There may have been a method to Holland's choice of subjects and her categorization of them, though, to me, the former seemed somewhat arbitrary. The categories, and examples of whistlers in each, encompassed Warriors (Cleopatra, Queen Boudicca), those donning Menswear (Joan of Arc, Calamity Jane, Amantine-Aurore-Lucile Dupin, a.k.a. George Sand), Outlaws (Grace O'Malley, Bonnie Parker), Exiles (Jane Digby, Daisy Bates), Wayfarers (Isabella Bird, Mary Kingsley, Dervla Murphy), Renegades (Mary Fields, Belle Star), Grandstanders (Belle Boyd, Lola Montez), Seekers (St. Mary of Egypt, Alexandra David-Neel), and Radicals (Mary Harris "Mother" Jones, Emma Goldman). I'd never heard of most of these, and a value of the volume was that they were introduced to me at all. I wish there was a photo section as it would have saved me several trips to the Web; there isn't, and for that I'm knocking off a star right up front.
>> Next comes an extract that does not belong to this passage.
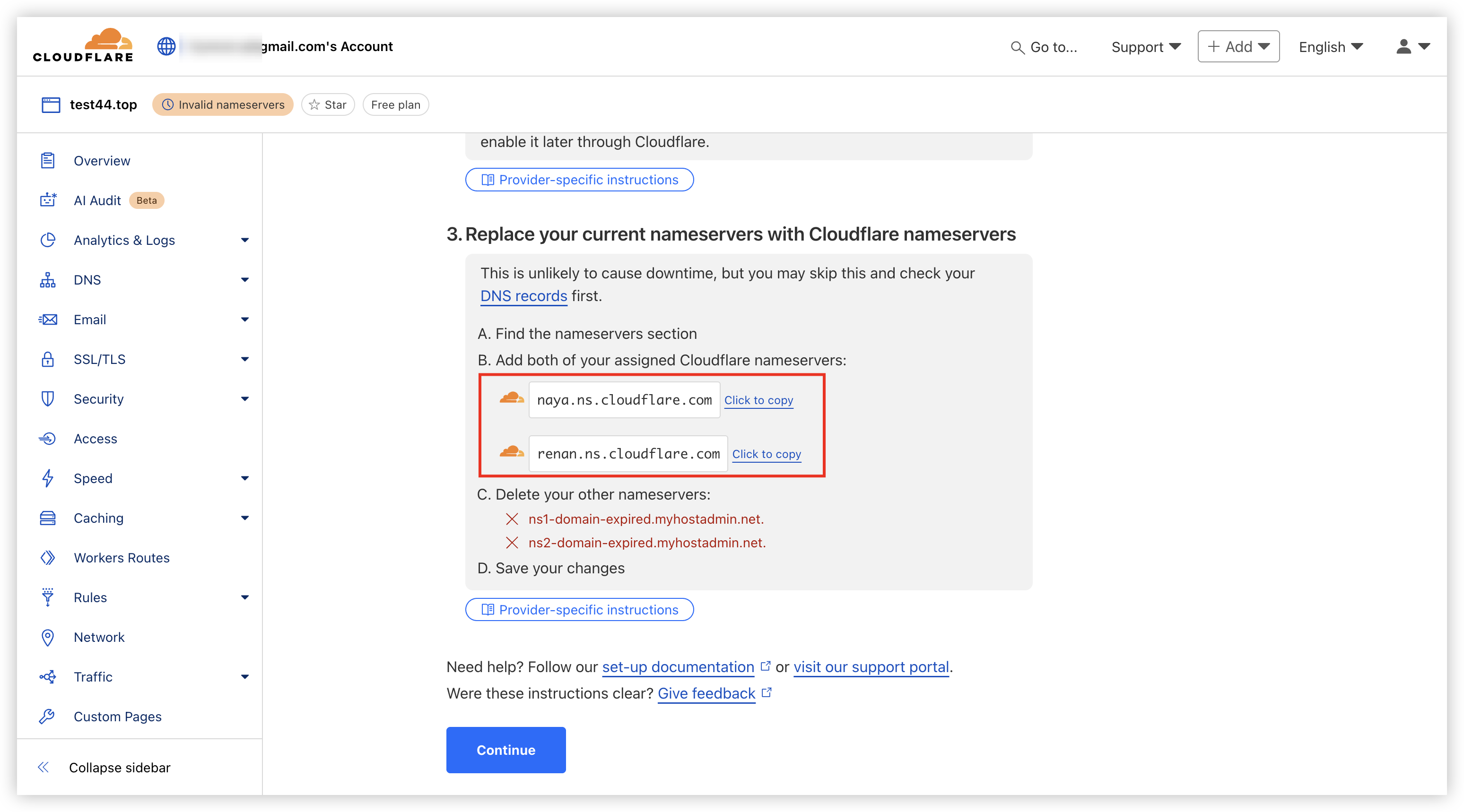Open the English language dropdown
Screen dimensions: 1464x812
click(1331, 47)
The author's wryly humorous writing style, never mean or petty, isn't as prominent a feature of THEY WENT WHISTLING as it is in her other commentaries on times, social mores, things and places as found in Endangered Pleasures: In Defense of Naps, Bacon, Martinis, Profanity, and Other Indulgences, and Wasn't the Grass Greener?: Thirty-three Reasons Why Life Isn't as Good as It Used to Be and Bingo Night at the Fire Hall: Rediscovering Life in an American Village, though it still shows through, as in the following observation about the Roman Triumvirate:
"The Romans were still tinkering with the notion of the Triumvirate, or three equal rulers, which, considering the testosterone content of your basic Roman male, was an ill-starred concept. Antony ruled with Octavius and someone named Lepidus, who prudently crept offstage early."
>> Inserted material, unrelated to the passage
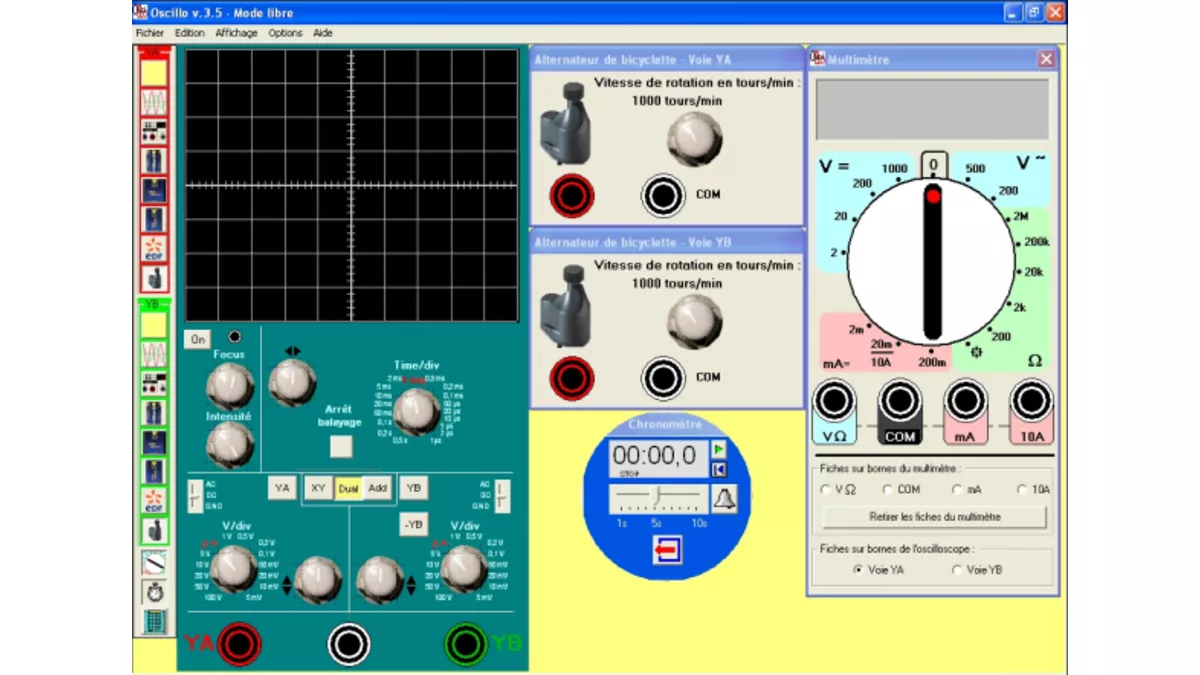Open the Affichage menu

click(x=235, y=33)
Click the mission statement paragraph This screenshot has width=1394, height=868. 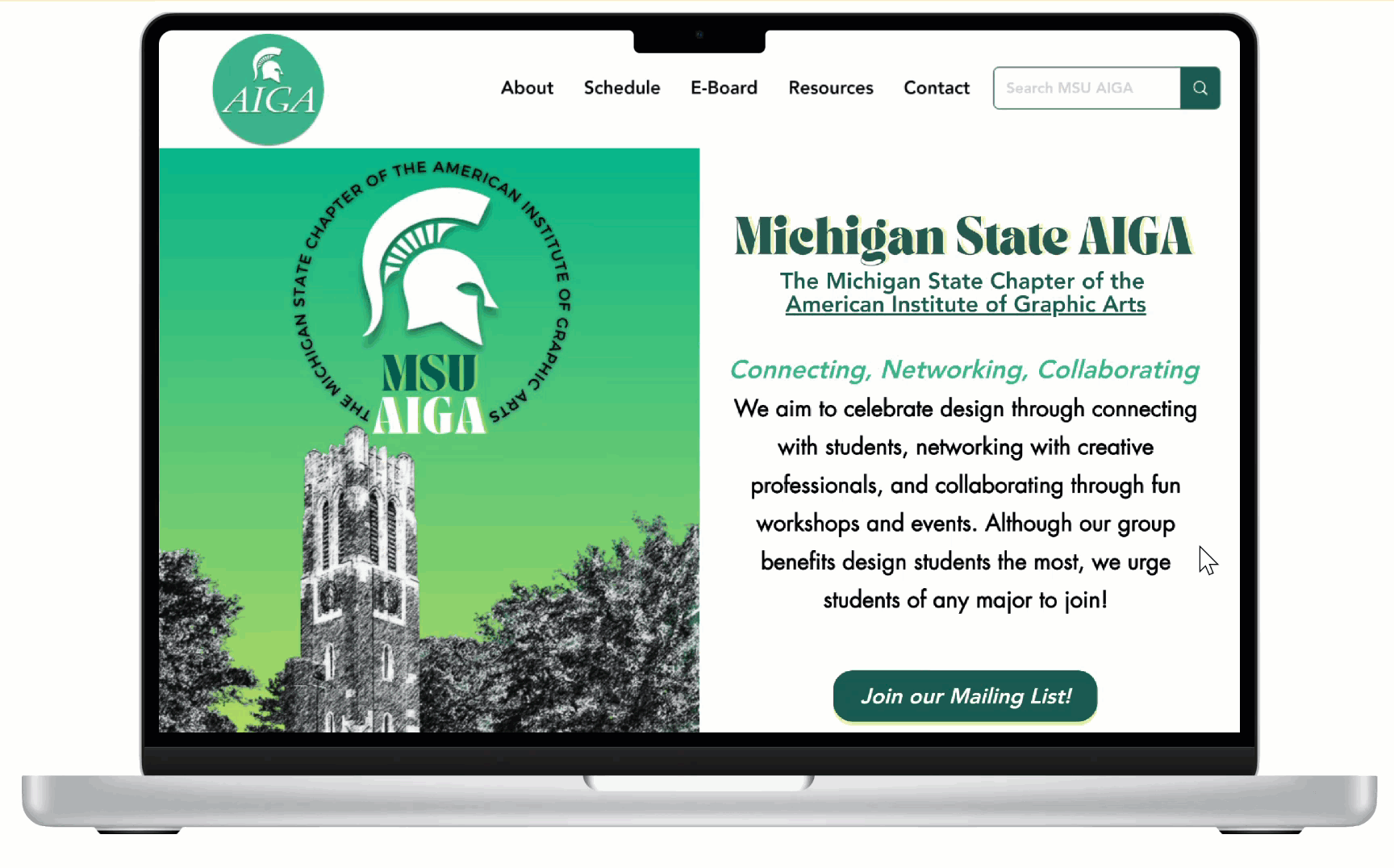[965, 504]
Although I personally don't regard THEY WENT WHISTLING as one of Holland's best endeavors mainly because it seems but a collection of cobbled-together stories, it deserves a place on the bookshelves maintained by her dedicated fans. I'm left wondering, however, why Barbara didn't include my favorite female historical figure who more than held her own vis-a-vis the powerful men in her life, Henry II's troublesome consort Eleanor of Aquitaine. I'd love to see what Holland could do with that story.